TASK SET –
- A) In the piece on HS codes for the Indian solar sector, why does a clear distinction between the HS codes for solar cells and solar modules need to be made? Answer in one to three sentences.
- B) Decide whether each statement agrees with the piece on HS codes for the Indian solar sector. Answer yes or no, and quote the deciding words. (i) The Harmonized System was developed by the World Customs Organization. (ii) India classifies commodities with a six-digit code. (iii) The Ministry of Finance separated the HS codes in the Union Budget 2020.
- C) Carry on the piece on HS codes for the Indian solar sector from its last line.

TEXT FOR ANALYSIS –
━━━━
02 Jun, 2021
Implications of the HS code for the Indian solar sector
1 mins read | CEF Explains
Clear distinction of HS code for solar cells and solar modules is needed to track the exact quantum of solar modules imported and assembled in India

Context

The Harmonized Commodity Description and Coding System, generally referred to as the "Harmonized System" or simply "HS", is a multipurpose international product nomenclature developed by the World Customs Organization (WCO) to classify traded commodities.

It comprises 5,000 commodity groups, each identified by a six-digit code. Countries are allowed to add codes as a suffix to the first six digits to further classify various commodities/products with more precision. India uses an 8-digit classification.

HS ensures smooth international trade operations by supporting processes such as but not restricted to:

  • Price monitoring
  • Applicable tariffs
  • Rules of origin

But among all this categorisation and demarcation, some gaps remain for the renewable energy sector. For instance, until recently, India had the same HS code for solar cells whether or not they were assembled as modules/panels – 85414011. In the Union Budget 2020, the Ministry of Finance segregated the HS codes1 as following:

  • 85414011 - Solar cells (not assembled)
━━━━
LISTED RECORDS –
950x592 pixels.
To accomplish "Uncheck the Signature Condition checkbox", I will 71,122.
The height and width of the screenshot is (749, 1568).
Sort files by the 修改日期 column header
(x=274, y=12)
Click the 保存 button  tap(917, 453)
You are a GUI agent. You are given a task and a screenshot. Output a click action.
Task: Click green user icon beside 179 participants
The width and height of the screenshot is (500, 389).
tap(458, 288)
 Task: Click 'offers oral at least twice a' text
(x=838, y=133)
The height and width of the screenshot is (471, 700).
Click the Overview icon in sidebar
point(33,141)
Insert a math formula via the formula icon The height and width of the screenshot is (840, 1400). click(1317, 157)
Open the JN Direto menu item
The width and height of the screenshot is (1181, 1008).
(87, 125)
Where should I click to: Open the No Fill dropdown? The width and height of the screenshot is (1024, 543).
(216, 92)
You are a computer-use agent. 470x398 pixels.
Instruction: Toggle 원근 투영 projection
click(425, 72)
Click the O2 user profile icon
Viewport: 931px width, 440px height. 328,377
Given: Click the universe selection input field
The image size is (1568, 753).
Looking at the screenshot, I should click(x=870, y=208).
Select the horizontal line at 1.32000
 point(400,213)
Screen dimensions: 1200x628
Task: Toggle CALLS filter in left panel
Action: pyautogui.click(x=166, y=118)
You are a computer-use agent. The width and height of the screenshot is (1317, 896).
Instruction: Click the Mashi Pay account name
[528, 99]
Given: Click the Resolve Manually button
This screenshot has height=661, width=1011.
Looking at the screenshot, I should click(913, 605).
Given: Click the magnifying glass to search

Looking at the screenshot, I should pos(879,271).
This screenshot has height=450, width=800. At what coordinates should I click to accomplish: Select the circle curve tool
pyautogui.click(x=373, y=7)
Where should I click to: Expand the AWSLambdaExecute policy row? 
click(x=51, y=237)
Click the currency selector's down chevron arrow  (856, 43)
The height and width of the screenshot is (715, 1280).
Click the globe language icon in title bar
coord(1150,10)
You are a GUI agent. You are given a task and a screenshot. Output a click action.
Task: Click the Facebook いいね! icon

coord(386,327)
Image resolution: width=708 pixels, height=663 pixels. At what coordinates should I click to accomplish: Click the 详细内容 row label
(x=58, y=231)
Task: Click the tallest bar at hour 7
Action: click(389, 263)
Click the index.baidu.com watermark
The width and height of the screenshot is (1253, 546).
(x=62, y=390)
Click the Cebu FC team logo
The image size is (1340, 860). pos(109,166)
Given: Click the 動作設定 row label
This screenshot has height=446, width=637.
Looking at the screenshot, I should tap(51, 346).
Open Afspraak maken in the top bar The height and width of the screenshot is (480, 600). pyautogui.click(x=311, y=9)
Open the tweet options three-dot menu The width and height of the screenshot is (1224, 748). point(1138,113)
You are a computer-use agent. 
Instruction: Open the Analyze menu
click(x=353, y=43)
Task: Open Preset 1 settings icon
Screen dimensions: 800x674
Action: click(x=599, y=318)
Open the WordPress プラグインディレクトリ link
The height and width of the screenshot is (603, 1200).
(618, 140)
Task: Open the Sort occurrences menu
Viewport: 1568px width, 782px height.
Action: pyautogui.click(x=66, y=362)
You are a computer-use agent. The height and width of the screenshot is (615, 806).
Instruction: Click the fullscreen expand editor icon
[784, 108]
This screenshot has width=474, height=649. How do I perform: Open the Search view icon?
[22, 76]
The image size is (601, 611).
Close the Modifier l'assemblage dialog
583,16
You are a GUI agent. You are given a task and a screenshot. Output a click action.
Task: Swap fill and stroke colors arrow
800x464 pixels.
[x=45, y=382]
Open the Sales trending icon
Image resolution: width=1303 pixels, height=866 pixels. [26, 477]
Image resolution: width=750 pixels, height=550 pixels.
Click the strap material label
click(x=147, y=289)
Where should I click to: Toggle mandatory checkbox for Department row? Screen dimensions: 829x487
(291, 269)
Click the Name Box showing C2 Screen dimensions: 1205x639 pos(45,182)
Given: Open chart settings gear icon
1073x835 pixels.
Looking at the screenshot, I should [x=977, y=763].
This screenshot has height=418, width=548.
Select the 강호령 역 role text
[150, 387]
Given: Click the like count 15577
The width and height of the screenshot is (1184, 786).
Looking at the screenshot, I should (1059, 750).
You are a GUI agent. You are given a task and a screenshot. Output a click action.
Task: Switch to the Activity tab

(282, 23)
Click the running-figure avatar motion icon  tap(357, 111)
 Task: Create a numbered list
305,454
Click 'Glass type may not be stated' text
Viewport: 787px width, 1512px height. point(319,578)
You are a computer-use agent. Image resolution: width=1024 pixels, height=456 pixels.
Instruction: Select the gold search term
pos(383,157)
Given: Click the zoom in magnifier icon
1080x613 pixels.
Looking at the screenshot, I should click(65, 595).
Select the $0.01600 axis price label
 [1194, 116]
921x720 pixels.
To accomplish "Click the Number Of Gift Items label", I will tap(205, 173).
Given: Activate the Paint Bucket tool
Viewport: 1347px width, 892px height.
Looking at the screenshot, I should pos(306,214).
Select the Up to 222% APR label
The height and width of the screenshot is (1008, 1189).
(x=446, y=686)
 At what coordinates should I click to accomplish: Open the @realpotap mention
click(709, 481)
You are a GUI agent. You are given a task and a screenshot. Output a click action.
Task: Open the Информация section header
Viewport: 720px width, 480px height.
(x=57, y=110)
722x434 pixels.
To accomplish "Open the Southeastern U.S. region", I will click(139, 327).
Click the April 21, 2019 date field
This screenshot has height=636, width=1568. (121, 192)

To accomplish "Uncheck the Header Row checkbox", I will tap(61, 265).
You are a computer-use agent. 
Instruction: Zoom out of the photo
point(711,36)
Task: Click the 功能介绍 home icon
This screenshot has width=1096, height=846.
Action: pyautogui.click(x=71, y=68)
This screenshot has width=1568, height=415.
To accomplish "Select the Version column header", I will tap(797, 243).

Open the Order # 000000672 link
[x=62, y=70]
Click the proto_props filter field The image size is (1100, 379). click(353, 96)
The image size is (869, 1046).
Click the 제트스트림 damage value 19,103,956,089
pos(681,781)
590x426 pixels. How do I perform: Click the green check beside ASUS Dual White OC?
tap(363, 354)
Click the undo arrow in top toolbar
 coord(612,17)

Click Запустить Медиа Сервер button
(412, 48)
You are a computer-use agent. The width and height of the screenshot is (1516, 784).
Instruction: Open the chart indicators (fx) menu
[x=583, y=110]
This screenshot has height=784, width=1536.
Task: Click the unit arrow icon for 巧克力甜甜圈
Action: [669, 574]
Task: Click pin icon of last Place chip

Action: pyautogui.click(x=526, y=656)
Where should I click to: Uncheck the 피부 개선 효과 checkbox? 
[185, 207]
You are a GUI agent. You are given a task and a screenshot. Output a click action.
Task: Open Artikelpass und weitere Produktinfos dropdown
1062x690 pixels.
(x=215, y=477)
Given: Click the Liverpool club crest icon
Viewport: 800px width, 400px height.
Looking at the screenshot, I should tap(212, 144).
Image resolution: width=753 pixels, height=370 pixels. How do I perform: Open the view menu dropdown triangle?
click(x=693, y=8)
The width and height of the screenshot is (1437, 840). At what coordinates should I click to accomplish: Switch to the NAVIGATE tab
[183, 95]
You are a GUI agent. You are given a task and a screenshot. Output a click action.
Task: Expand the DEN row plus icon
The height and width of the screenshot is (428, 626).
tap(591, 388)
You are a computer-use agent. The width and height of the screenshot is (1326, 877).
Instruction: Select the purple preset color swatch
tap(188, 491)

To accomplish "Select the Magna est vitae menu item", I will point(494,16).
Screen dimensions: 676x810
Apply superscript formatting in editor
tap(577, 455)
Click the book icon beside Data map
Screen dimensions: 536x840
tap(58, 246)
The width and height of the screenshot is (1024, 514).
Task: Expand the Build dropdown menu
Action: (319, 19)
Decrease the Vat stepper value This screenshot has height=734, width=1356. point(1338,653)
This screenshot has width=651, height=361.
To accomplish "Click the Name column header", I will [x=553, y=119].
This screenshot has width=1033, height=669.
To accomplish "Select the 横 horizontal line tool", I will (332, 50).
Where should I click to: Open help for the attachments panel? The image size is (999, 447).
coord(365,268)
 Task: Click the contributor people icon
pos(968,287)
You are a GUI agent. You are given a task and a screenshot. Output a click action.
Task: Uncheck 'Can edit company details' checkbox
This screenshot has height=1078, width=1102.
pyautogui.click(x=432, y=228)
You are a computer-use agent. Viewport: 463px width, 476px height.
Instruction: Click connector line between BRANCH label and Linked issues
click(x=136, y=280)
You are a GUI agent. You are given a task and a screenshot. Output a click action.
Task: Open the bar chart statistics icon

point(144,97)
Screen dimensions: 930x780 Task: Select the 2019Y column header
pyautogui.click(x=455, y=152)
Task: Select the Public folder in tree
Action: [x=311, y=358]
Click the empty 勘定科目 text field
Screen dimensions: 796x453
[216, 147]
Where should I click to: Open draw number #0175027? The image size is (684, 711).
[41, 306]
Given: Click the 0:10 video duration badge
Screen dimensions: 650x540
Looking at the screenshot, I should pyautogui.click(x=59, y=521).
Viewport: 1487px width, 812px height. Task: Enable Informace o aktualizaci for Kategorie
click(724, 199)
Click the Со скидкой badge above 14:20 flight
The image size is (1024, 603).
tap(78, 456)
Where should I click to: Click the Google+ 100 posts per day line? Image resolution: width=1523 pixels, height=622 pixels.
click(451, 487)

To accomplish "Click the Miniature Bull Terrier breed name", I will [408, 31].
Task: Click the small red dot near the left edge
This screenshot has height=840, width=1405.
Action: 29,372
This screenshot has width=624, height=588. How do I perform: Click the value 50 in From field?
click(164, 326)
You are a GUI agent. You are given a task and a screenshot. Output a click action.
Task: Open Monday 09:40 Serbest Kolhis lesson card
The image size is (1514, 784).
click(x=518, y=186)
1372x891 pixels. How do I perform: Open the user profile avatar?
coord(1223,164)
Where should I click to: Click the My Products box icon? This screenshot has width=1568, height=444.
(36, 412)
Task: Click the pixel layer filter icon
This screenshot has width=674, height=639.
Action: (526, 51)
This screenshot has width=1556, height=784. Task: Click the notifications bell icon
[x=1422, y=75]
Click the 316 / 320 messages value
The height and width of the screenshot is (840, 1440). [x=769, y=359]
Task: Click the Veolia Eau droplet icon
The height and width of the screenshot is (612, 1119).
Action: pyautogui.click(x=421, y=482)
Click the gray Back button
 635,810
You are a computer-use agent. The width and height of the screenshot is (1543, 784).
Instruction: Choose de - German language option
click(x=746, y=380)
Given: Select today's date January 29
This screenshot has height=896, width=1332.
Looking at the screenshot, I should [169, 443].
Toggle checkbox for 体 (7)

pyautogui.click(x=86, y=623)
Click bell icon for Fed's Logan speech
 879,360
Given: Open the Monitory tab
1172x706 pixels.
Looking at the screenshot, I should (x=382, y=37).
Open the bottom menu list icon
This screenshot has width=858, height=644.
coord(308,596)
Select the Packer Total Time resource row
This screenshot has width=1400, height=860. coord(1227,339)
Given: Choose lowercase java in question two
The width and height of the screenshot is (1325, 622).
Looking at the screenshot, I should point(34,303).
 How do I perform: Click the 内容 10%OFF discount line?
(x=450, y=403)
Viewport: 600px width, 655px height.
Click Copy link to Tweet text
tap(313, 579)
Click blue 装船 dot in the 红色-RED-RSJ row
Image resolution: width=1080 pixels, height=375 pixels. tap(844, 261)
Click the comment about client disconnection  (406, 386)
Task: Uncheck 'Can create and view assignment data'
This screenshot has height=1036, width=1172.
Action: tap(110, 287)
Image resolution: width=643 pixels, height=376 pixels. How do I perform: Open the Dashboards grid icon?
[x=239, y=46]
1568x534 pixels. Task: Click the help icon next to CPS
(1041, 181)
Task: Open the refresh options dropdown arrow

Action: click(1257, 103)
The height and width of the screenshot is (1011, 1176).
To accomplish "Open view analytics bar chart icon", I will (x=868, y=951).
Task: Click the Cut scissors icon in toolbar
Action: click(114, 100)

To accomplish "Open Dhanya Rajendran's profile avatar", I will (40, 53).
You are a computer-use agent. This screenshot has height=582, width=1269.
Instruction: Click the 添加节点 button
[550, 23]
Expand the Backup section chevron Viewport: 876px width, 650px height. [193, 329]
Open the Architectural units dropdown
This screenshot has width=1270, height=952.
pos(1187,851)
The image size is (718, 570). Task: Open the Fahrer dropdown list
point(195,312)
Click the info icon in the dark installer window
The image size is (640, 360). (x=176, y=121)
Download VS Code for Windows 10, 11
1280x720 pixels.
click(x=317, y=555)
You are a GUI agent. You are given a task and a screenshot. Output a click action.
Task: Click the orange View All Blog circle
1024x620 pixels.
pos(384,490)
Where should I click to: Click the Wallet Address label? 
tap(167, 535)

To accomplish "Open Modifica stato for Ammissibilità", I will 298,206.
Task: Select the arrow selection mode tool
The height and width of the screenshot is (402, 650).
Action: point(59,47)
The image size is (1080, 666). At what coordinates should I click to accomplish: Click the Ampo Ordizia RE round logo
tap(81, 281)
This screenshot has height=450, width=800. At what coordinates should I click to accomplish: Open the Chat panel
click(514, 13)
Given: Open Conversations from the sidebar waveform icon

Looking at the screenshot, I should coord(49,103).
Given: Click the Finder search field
━━━━
ANSWERS BY ITEM –
- A) The distinction is needed to track the exact quantum of solar modules imported and assembled in India. Until recently, India used the same HS code, 85414011, for solar cells whether or not they were assembled as modules or panels.

- B)
(i) Yes: "developed by the World Customs Organization (WCO)"
(ii) No: "India uses an 8-digit classification."
(iii) Yes: "In the Union Budget 2020, the Ministry of Finance segregated the HS codes"

- C)
  • 85414012 - Solar cells (assembled in modules or made up into panels)

However, despite segregation in the Union Budget 2020, the Ministry of Commerce's website presents data only under one HS code.

Relevance & Impact

Figure 1: Export and import of solar cells and modules from all countries

Source: Ministry of Commerce and Industry2

The graph above shows that India imported solar cells and modules valued at close to $62.6 million between April 2020 and February 2021. Since solar cells and solar modules both have the same HS code, it is difficult to differentiate between imports of solar cells and solar modules. Additionally, the ministry shares information in quantity and value (INR and USD) for every commodity. Hence, one cannot quantify the import in kW or MW.

Availability of segregated data in appropriate units (kW and value) can have a significant impact on the sector. The government can use it to frame better policies and the industry can use it to make informed business decisions.

Who should care

  • Ministry of New and Renewable Energy
  • Ministry of Commerce and Industry
  • Ministry of Finance
  • Solar cell and module manufacturers 

References

  • [1]Ministry of New and Renewable Energy. 2020 “Basic Customs Duty (BCD) on import of solar photovoltaic cells and modules” https://mnre.gov.in/img/documents/uploads/file_f-1582100906706.pdf. Accessed February 12, 2020.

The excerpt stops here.